Djokovic spearheads a strong Serbian challenge, with Filip Krajinovic, Dusan Lajovic and Laslo Djere also attempting to reward home support.
There is also a powerful raiding party from France with Gael Monfils, Jeremy Chardy, Lucas Pouille and Adrian Mannarino all competing.
Djokovic Skinny Price for Title Triumph
All eyes will be on world number one Djokovic, who twice lifted silverware on his own patch during Belgrade’s previous four-year stint, prevailing in 2009 and 2011.
Djokovic was unable to reward his home faithful in last month’s Serbia Open, where he was beaten in three sets in the semi-final by improving Russian Aslan Karatsev.
But the Serbian Open finalists – Karatsev and Berrettini – have not returned to Belgrade to compete again, which gives Djokovic a significant class edge on his rivals.
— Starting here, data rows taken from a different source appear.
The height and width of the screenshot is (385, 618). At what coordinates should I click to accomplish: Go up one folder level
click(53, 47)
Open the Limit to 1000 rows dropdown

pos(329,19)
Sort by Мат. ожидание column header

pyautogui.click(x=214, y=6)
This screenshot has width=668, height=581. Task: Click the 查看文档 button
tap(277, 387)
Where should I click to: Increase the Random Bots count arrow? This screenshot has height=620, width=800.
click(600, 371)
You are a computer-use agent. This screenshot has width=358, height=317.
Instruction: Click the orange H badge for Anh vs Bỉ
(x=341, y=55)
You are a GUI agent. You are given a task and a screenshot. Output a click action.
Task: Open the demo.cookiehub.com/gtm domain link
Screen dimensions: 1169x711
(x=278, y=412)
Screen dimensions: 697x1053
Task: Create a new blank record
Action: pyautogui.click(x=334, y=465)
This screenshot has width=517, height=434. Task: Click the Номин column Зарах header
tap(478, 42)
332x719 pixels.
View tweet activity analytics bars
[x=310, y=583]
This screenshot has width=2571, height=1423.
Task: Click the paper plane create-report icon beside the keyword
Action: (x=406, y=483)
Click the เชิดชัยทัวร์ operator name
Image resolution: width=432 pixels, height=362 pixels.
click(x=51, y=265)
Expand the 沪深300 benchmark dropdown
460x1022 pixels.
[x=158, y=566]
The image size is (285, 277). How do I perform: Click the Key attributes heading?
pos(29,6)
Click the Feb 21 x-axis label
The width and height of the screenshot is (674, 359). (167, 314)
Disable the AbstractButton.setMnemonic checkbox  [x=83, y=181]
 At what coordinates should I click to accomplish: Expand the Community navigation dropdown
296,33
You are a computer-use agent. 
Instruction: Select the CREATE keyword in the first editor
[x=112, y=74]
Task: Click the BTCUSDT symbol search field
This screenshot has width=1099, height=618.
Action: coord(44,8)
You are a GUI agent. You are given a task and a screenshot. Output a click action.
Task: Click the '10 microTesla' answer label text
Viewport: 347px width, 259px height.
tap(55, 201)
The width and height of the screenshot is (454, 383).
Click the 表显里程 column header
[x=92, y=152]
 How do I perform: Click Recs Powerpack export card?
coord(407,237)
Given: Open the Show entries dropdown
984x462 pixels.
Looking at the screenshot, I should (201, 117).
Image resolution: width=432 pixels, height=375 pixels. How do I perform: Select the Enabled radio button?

Clay competition can often be the time to take on Djokovic and his main focus will undoubtedly be on the upcoming French Open.
Delbonis May Pose Biggest Threat
With Djokovic likely to take some stopping in the top-half of the draw, punters are advised to focus on the bottom-half with Federico Delbonis the standout selection.
The 30-year-old Argentine is only a two-time winner on the ATP Tour but both of his title triumphs came on clay, a surface players from his country often specialise in.
Delbonis arrives in Belgrade operating at the top of his game having recently reached the quarter-finals in Rome, where he was beaten by big-serving American Reilly Opelka.
The world number 52 had previously accounted for Karen Khachanov, David Goffin and Felix Auger-Alliassime, three players who would be much shorter than him in the betting here.
Delbonis had also won four matches in Madrid, where he accounted for reliable Spanish pair Albert Ramos-Vinolas and Pablo Carreno Busta.
Rinderknech Can Outrun His Odds
If Delbonis fails to convert what looks like a gilt-edged opportunity to tee up a title decider, then perhaps Arthur Rinderknech can defy big odds.
The Frenchman is relatively unknown on the ATP Tour – he is the world number 117 – but he has been prolific on the Challenger Tour, scooping three titles from just four finals over the last year.
Rinderknech looks at home on clay and he showed what he is capable of in Lyon last week, where he defeated Makael Ymer and impressive Italian Jannik Sinner before losing in three sets to eventual runner-up Cameron Norrie.